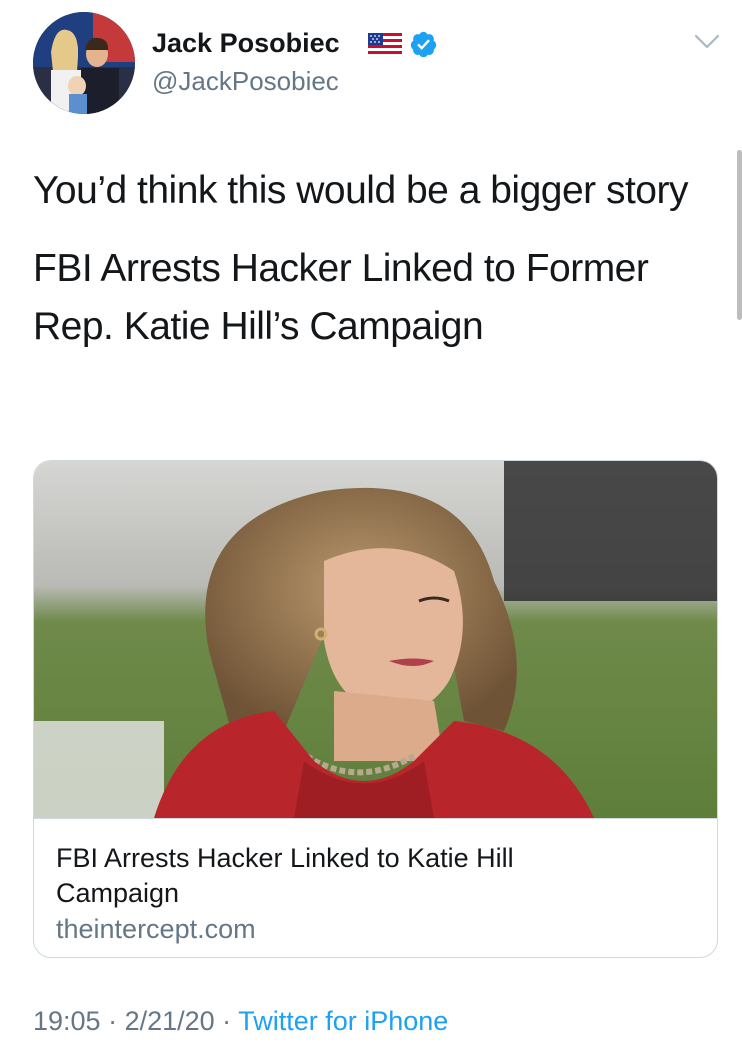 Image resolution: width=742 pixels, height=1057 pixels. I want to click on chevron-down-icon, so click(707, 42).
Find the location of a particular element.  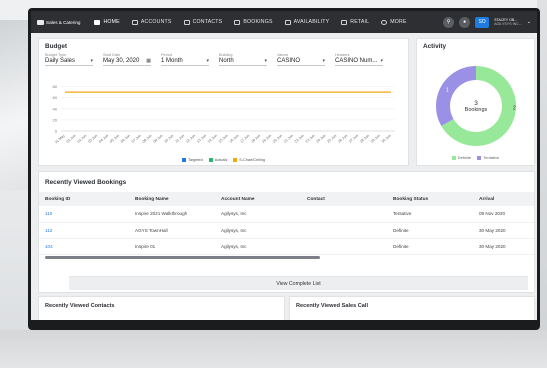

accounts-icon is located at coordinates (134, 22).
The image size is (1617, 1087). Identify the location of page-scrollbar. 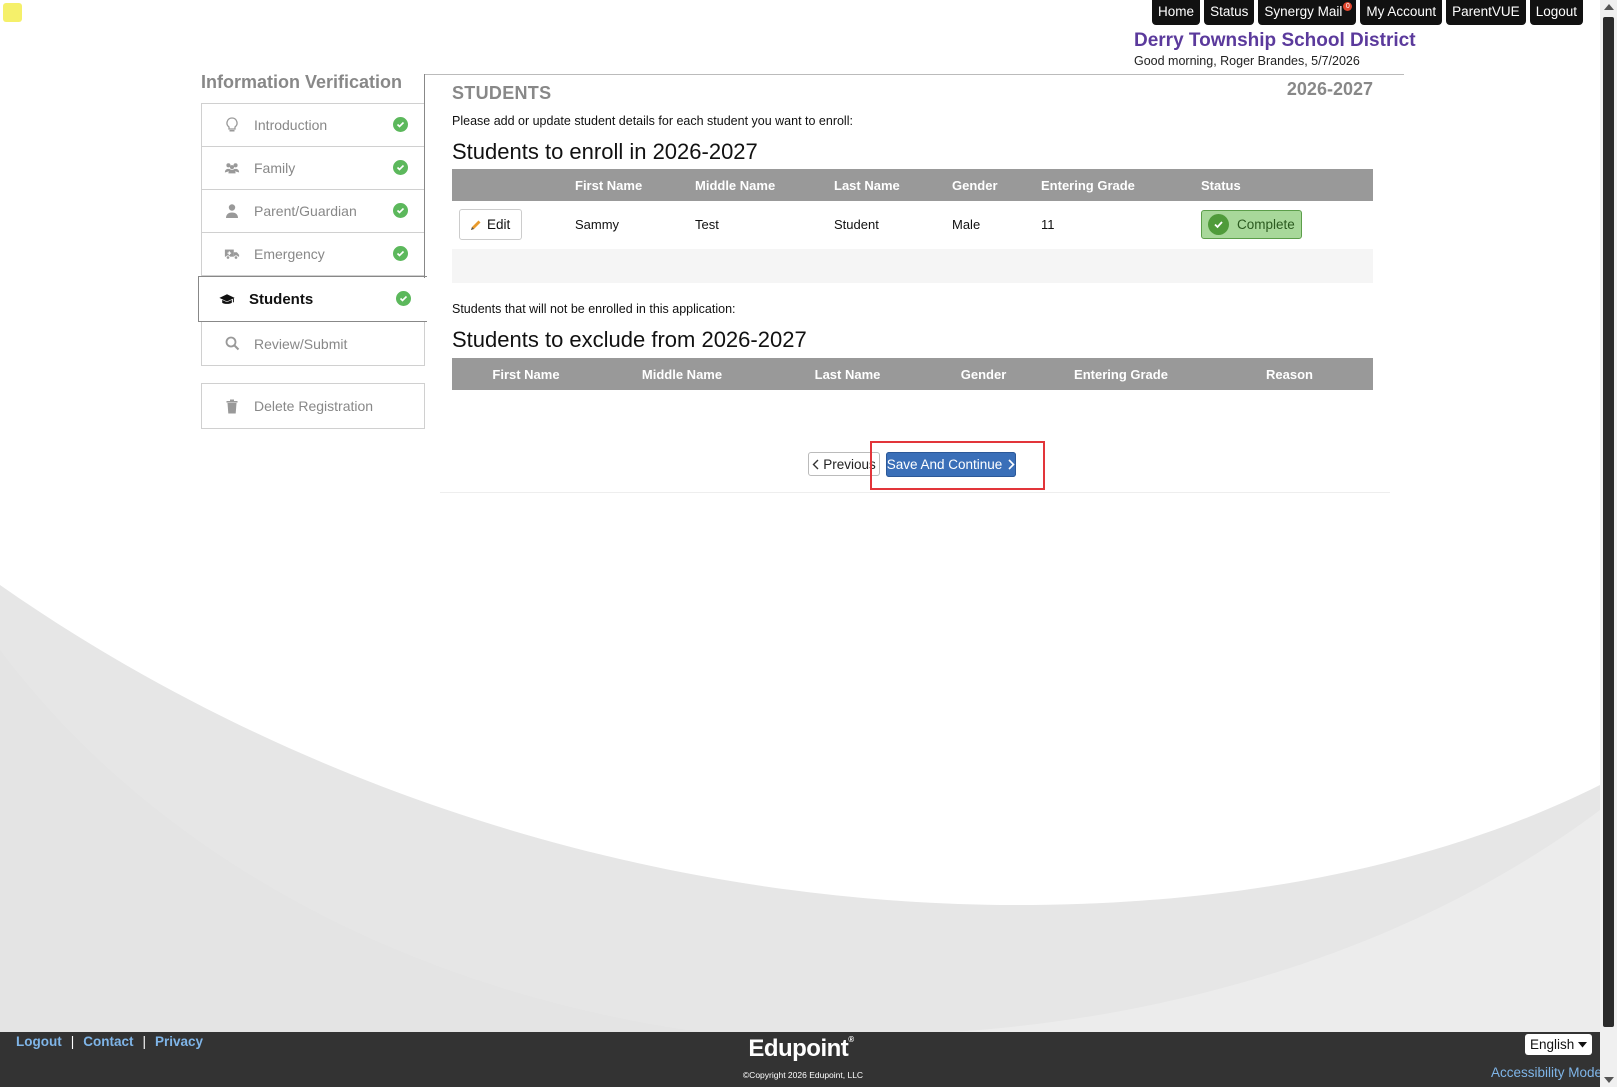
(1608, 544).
========
Task to carry out: Write out each line of the material above as a JSON list of strings, with one string per line and blank lines left out. Leave the pictures out.

Solution for this exercise:
[
  " Image resolution: width=742 pixels, height=1057 pixels. I want to click on chevron-down-icon, so click(707, 42).",
  "Find the location of a particular element.  ",
  "accounts-icon is located at coordinates (134, 22).",
  "The image size is (1617, 1087). Identify the location of page-scrollbar. ",
  "(1608, 544)."
]